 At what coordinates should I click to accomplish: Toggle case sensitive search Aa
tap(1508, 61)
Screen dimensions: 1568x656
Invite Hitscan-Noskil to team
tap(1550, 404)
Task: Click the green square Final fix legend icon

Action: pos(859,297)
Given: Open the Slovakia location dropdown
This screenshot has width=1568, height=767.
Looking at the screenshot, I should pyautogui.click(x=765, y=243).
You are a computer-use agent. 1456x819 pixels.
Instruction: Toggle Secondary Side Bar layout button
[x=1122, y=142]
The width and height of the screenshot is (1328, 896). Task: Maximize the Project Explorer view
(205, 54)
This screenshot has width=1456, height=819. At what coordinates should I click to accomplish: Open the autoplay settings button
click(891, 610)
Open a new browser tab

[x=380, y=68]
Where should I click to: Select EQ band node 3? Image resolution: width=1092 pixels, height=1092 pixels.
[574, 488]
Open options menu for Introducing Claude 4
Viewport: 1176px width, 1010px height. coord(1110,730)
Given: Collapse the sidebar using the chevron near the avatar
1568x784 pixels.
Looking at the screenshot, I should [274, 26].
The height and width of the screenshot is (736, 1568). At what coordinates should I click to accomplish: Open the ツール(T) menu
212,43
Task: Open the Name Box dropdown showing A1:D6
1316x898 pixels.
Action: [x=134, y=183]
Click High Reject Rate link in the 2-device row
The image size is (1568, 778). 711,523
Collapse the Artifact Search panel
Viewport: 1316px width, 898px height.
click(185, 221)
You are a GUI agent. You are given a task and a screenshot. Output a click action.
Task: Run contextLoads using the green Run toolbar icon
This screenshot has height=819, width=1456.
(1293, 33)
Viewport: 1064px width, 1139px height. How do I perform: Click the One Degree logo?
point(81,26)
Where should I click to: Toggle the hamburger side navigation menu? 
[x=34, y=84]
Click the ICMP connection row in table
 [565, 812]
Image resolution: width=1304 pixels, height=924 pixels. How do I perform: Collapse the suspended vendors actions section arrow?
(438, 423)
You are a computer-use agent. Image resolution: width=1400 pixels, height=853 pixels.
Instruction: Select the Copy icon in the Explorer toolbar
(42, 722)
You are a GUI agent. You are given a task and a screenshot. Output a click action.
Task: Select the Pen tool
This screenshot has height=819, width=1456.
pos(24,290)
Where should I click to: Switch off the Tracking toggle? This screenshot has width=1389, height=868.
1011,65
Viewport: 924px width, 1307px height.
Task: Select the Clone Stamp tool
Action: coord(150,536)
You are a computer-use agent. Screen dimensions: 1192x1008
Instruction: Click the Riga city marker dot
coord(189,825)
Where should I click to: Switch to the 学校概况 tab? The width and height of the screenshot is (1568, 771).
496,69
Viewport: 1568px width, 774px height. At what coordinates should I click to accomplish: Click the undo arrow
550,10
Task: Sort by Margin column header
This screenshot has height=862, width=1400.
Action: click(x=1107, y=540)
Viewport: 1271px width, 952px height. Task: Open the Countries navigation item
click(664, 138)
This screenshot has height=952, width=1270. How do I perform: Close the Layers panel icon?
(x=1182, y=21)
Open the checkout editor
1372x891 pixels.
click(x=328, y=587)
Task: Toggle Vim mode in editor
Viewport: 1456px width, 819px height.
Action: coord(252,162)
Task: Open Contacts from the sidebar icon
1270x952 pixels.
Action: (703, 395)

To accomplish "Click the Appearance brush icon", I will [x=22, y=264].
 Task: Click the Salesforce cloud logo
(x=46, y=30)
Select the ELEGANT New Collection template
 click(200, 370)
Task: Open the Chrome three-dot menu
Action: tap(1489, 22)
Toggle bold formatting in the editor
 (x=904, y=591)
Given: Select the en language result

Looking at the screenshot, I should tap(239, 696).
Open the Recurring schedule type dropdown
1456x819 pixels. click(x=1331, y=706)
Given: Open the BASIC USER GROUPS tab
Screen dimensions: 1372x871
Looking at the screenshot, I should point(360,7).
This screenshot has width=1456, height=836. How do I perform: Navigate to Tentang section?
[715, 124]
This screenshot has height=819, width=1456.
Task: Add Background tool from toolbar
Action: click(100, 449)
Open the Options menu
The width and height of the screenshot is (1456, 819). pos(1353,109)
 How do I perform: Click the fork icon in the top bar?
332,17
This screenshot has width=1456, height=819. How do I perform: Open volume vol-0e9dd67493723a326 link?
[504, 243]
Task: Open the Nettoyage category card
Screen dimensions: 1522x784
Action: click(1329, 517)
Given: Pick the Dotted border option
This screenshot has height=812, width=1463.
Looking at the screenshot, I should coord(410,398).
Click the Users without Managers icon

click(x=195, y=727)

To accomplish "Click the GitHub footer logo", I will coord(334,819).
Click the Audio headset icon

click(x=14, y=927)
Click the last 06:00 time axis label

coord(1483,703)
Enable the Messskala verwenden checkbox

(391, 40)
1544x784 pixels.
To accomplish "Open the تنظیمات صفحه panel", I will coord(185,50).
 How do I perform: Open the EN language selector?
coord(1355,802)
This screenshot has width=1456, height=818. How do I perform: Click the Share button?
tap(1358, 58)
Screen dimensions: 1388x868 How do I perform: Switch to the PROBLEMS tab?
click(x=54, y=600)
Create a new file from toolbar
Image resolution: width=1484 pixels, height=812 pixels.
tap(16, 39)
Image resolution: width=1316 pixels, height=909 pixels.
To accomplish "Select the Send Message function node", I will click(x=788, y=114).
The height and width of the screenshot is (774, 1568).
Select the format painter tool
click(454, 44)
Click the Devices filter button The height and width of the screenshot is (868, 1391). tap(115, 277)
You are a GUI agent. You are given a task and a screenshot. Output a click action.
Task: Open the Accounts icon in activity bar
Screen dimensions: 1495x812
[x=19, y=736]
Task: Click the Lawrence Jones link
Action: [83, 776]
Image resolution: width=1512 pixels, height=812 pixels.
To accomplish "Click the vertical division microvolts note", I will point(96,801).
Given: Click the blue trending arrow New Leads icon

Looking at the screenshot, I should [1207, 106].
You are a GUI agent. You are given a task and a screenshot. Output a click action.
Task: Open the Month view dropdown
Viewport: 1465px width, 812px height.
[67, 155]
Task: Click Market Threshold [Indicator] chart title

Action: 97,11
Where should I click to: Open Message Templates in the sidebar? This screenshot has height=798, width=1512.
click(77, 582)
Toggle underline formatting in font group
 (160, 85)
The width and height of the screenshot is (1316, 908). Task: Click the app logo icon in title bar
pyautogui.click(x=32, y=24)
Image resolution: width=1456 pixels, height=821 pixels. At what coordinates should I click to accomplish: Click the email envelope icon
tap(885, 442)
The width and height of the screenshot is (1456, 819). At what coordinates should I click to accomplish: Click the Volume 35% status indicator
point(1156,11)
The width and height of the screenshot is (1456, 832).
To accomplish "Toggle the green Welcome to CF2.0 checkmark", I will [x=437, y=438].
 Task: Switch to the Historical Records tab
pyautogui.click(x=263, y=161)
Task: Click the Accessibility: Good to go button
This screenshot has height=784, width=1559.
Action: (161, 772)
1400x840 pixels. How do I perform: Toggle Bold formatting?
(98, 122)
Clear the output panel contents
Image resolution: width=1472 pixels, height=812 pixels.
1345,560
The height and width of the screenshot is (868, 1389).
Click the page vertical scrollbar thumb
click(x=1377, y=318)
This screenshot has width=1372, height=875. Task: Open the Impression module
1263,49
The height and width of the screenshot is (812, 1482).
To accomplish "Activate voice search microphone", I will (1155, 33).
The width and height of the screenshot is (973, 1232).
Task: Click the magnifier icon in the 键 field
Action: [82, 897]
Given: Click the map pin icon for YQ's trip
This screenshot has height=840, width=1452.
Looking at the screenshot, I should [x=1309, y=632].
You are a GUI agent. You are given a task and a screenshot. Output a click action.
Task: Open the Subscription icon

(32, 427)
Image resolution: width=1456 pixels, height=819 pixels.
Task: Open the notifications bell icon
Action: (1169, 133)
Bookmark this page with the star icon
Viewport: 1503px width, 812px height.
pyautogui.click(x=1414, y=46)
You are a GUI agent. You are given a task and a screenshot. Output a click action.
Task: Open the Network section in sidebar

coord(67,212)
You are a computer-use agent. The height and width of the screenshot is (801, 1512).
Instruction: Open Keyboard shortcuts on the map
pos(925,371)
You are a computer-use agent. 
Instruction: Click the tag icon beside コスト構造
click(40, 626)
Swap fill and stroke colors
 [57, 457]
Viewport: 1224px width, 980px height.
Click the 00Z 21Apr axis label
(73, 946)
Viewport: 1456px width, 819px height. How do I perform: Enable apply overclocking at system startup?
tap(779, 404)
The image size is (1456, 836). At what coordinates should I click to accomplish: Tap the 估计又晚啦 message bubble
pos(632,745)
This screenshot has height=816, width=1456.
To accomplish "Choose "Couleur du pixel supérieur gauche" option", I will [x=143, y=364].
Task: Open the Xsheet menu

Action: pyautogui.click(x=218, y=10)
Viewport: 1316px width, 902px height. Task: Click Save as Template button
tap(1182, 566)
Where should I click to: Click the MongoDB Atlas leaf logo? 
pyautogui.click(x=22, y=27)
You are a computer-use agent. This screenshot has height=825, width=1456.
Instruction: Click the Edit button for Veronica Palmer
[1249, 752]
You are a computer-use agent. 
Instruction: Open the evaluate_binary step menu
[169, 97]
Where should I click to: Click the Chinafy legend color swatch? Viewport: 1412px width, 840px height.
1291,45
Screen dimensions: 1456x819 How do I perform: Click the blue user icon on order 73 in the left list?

────

The response must contain every line from the listing above in which the string "computer" appears.

■ Completed task:
You are a computer-use agent. 1456x819 pixels.
You are a computer-use agent. Image resolution: width=1400 pixels, height=853 pixels.
You are a computer-use agent. Screen dimensions: 1192x1008
You are a computer-use agent. The height and width of the screenshot is (801, 1512).
You are a computer-use agent. 
You are a computer-use agent. This screenshot has height=825, width=1456.
You are a computer-use agent. 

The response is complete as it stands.